*Problem requirements*.
Your reply should be an exact copy of the lines from the one that holds "Image resolution: width=1102" to the end of the data below.

Collected data entries:
+ + + + + + +
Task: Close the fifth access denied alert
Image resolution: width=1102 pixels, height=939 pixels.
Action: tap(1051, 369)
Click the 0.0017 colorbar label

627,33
+ + + + + + +
*Answer space*.
Image resolution: width=1102 pixels, height=939 pixels.
Action: tap(1051, 369)
Click the 0.0017 colorbar label

627,33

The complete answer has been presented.